**MATERIAL SUPPLIED:**
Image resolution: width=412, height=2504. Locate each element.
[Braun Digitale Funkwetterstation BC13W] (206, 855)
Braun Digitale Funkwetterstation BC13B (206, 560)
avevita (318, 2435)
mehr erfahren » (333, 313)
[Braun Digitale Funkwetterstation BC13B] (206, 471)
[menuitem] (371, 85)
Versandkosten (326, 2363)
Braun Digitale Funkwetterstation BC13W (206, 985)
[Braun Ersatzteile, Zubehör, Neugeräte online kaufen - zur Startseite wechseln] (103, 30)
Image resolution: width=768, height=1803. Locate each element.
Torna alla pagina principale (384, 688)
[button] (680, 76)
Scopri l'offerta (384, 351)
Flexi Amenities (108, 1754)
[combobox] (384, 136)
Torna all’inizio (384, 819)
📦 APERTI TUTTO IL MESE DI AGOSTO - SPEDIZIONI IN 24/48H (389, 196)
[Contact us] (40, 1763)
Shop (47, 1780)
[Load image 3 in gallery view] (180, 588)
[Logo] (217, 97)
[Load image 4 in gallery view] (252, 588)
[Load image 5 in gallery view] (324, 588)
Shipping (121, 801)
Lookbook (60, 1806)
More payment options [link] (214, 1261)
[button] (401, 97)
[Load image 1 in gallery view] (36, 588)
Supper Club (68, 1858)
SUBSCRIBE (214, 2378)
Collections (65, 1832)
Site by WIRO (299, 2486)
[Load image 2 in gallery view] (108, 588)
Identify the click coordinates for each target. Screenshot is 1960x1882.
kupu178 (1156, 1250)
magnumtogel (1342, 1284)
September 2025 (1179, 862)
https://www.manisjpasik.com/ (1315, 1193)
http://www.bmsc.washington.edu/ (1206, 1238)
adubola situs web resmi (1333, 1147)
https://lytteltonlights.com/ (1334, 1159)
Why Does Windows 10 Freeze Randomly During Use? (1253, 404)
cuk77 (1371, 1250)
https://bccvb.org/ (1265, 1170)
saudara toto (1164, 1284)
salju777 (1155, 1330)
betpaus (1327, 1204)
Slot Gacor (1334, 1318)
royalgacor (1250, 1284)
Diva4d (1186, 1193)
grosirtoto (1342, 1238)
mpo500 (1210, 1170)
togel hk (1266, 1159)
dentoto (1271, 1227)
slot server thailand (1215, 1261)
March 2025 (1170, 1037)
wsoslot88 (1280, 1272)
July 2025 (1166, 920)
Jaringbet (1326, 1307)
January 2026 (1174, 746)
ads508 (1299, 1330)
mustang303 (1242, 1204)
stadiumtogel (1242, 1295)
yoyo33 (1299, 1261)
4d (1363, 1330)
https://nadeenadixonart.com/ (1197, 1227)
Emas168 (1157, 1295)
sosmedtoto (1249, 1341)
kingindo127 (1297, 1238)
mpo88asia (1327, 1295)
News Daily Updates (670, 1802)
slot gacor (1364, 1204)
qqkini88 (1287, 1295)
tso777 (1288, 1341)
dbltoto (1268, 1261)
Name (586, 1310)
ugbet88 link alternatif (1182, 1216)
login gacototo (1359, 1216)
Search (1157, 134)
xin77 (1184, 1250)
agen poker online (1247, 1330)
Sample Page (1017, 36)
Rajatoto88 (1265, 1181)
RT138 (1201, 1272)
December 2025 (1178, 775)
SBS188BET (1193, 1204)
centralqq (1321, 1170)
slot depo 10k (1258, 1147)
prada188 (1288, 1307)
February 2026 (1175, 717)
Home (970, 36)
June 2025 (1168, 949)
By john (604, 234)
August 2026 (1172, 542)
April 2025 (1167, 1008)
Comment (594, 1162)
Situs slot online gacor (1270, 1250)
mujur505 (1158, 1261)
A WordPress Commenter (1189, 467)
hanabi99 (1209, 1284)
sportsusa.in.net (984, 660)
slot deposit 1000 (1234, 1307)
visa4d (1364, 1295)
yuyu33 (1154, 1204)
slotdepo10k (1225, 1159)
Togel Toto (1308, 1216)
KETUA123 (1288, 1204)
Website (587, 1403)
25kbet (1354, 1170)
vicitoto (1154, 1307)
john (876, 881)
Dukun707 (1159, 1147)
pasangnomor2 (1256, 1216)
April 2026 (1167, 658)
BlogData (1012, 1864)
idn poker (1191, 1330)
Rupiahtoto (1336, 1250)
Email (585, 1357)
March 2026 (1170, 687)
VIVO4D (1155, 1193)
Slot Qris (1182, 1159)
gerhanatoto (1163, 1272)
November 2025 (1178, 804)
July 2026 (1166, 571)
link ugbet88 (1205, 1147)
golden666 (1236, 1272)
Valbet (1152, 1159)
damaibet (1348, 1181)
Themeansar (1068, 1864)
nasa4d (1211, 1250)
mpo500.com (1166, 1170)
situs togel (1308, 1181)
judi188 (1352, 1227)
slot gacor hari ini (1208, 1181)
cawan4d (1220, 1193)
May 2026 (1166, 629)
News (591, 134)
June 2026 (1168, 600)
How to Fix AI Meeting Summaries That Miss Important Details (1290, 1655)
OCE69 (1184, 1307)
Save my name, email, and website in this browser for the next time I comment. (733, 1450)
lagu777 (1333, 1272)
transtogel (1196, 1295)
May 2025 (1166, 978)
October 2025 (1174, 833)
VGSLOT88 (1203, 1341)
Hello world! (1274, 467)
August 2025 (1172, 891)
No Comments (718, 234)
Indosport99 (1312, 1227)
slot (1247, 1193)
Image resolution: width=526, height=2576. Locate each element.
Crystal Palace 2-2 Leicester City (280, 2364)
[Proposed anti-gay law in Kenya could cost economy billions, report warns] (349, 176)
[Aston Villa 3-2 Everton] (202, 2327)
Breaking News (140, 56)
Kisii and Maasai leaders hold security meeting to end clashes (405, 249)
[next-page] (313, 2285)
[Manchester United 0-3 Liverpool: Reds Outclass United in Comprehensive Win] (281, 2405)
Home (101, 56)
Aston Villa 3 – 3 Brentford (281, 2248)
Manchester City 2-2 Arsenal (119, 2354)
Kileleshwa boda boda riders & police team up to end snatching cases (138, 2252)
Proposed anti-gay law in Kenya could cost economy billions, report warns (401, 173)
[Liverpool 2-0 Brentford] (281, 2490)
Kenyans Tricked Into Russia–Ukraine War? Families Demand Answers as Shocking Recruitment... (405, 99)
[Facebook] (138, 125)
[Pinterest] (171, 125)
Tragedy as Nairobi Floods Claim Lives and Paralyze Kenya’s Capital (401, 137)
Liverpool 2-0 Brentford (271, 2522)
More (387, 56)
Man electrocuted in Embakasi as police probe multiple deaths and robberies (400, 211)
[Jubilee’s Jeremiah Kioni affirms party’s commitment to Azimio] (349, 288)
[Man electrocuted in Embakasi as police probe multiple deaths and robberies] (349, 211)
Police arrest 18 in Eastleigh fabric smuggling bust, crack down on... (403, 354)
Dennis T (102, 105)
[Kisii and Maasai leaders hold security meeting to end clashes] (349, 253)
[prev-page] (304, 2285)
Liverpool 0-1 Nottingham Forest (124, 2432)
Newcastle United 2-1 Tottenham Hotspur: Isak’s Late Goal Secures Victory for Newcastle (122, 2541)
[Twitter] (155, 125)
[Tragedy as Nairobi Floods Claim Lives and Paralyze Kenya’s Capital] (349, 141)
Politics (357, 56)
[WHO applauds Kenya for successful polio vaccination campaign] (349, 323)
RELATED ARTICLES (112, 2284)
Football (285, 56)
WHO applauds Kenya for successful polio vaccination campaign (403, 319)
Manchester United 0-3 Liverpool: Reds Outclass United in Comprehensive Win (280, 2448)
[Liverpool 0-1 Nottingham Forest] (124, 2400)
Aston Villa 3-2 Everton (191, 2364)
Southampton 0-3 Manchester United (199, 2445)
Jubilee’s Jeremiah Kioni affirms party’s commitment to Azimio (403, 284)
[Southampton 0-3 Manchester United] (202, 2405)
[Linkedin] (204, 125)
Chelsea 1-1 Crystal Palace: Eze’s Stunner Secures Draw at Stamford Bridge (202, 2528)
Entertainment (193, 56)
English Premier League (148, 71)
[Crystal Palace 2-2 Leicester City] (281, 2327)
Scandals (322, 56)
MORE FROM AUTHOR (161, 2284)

**WORK INSTRUCTION:**
Repeat every line exactly, starting with the first line of the entries, and stop once the line containing "Shop (47, 1780)" has been given.

**RESPONSE:**
Image resolution: width=412, height=2504. Locate each element.
[Braun Digitale Funkwetterstation BC13W] (206, 855)
Braun Digitale Funkwetterstation BC13B (206, 560)
avevita (318, 2435)
mehr erfahren » (333, 313)
[Braun Digitale Funkwetterstation BC13B] (206, 471)
[menuitem] (371, 85)
Versandkosten (326, 2363)
Braun Digitale Funkwetterstation BC13W (206, 985)
[Braun Ersatzteile, Zubehör, Neugeräte online kaufen - zur Startseite wechseln] (103, 30)
Image resolution: width=768, height=1803. Locate each element.
Torna alla pagina principale (384, 688)
[button] (680, 76)
Scopri l'offerta (384, 351)
Flexi Amenities (108, 1754)
[combobox] (384, 136)
Torna all’inizio (384, 819)
📦 APERTI TUTTO IL MESE DI AGOSTO - SPEDIZIONI IN 24/48H (389, 196)
[Contact us] (40, 1763)
Shop (47, 1780)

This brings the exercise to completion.